### chromate00's blog

By chromate00, 7 weeks ago,

Two days ago, the Div.3 (Codeforces Round 938 (Div. 3)) suffered from severe issues of hacks, because the problem G (1955G - GCD on a grid) did not have proper validation for the sum of $nm$ in hacks, which was specified as at most $2 \cdot 10^5$ in the statements. Sure, I won't ask about why that happened, that is not constructive discussion. Instead, I will discuss about something very interesting about the task.
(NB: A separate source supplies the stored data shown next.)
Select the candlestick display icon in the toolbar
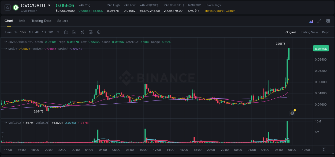The height and width of the screenshot is (157, 335). coord(82,32)
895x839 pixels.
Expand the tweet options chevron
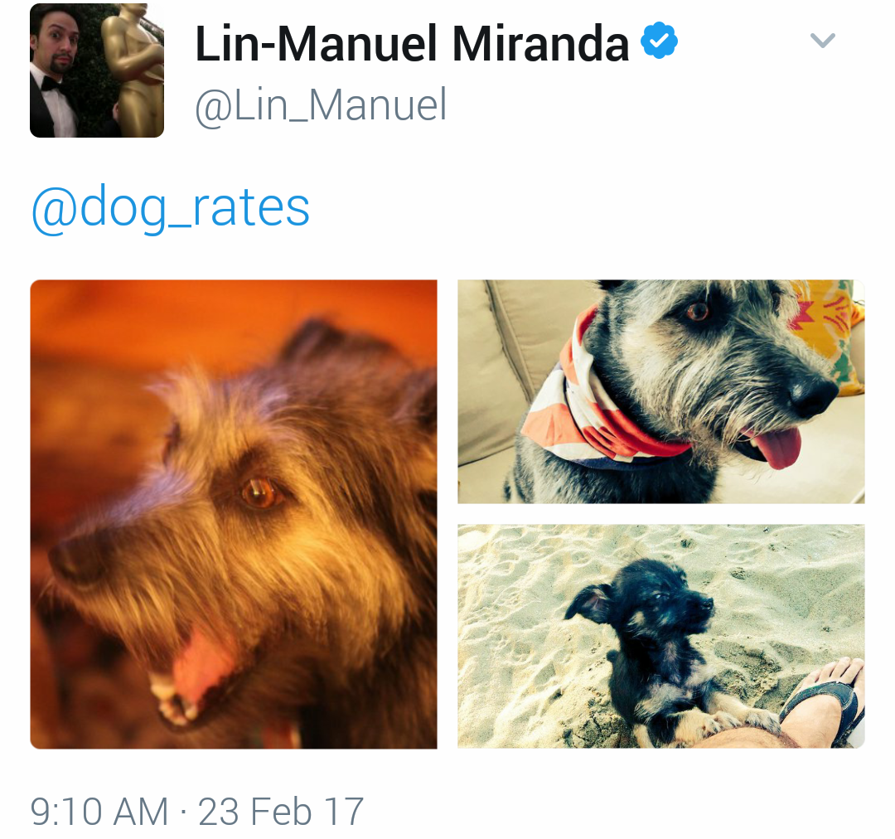pyautogui.click(x=823, y=40)
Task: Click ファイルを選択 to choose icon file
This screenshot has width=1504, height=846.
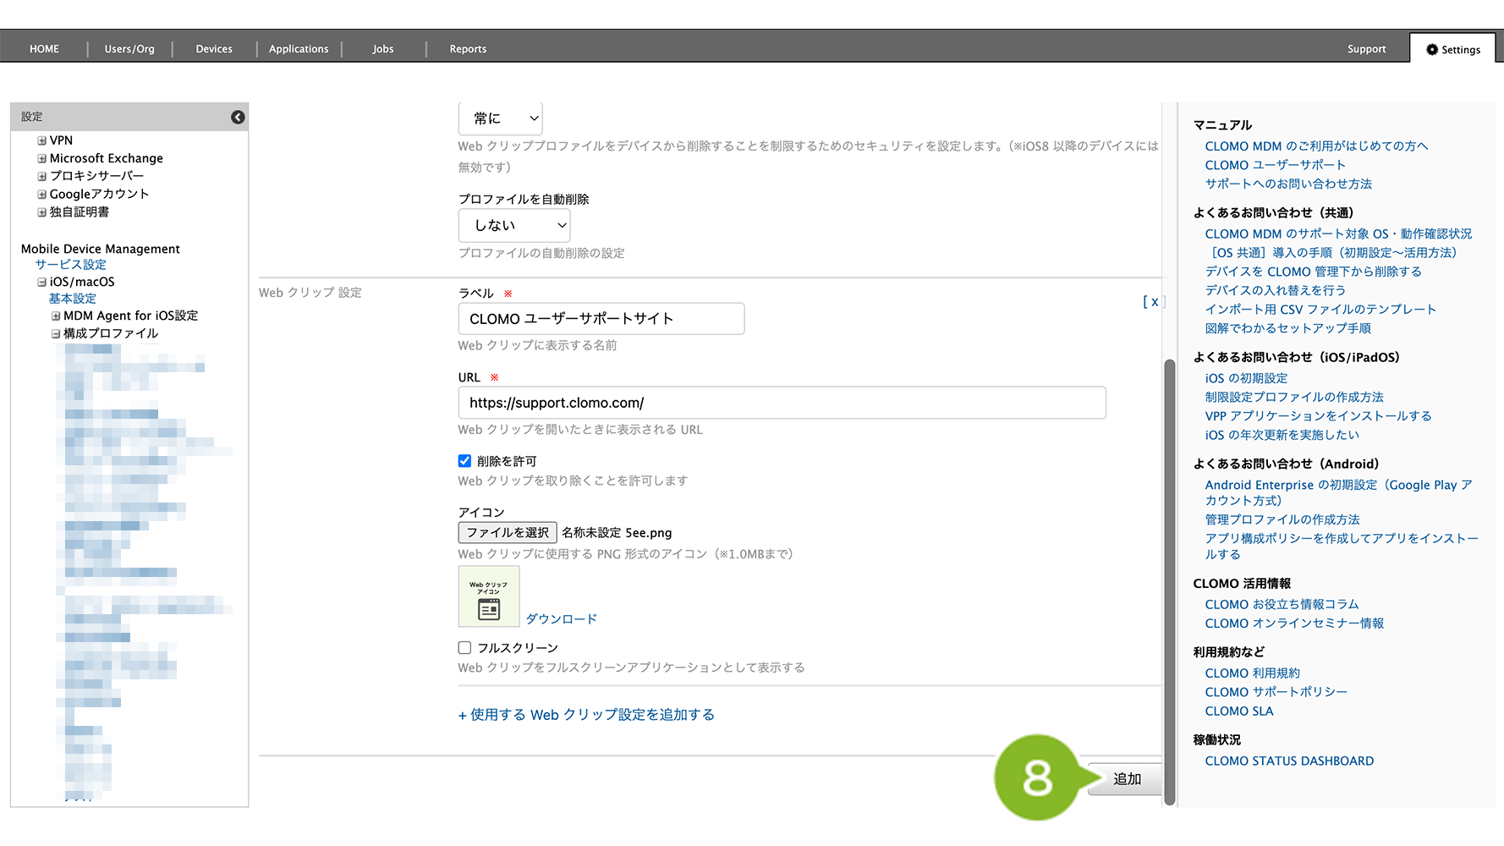Action: click(x=508, y=533)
During that incident, I was wondering. There has to be a way to solve this without the constraint on $n \cdot m$, right? Of course, $7\times 10^8$ bytes of input is impossible anyways, but if we ignore that, $10^8$ is not a very "dreaded" number under these ages of optimizations. There has to be a way to do this.

Then the idea came to me.

Before we cover the solution, we cover a few basic facts on number theory — it might not be necessary to know this to understand the solution, but it will be helpful. Basically, every integer is a point on the grid of infinite dimensions. Each dimension represents a prime factor, so if we restrict the domain to divisors of some integer, it becomes $O(\log x)$ dimensions because there are only $O(\log x)$ prime factors of an integer. $\gcd$ and $\text{lcm}$ becomes much more tractable to deal with on this grid, because they become simply $\min$ and $\max$ on each dimension. Same with divisibility, if each exponent on $a$ is no less than the corresponding exponent on $b$, then $a$ is divisible by $b$.

Now to the solution. The grid of divisors of $a_{1,1}$ has $O(\log a)$ dimensions and $d(a)$ points, so if we use the same idea on how one flattens a multidimensional array to one dimension, we can map each divisor (point) to their corresponding indices in one array. So, let us consider using a bitset of divisors, so each cell in the DP table can comfortably store the status of each divisor comfortably.

Let us make a bitmask for each divisor $mask_d$, defined as the union of all divisors of $d$. Let the multiplier on prime $p$ while flattening the multidimensional grid be $mult_p$ (From the facts above, one can see this is essentially the product of $\text{exponent}+1$ for all smaller primes). Then, $mask_1=\texttt{0000...0001}$, and $mask_d=mask_{(d/p)}|(mask_{(d/p)} \ll mult_p)$ if $d$ is divisible by some prime $p$. From preprocessing a sieve we have information on all such values of $p$, so this can be computed nicely as well.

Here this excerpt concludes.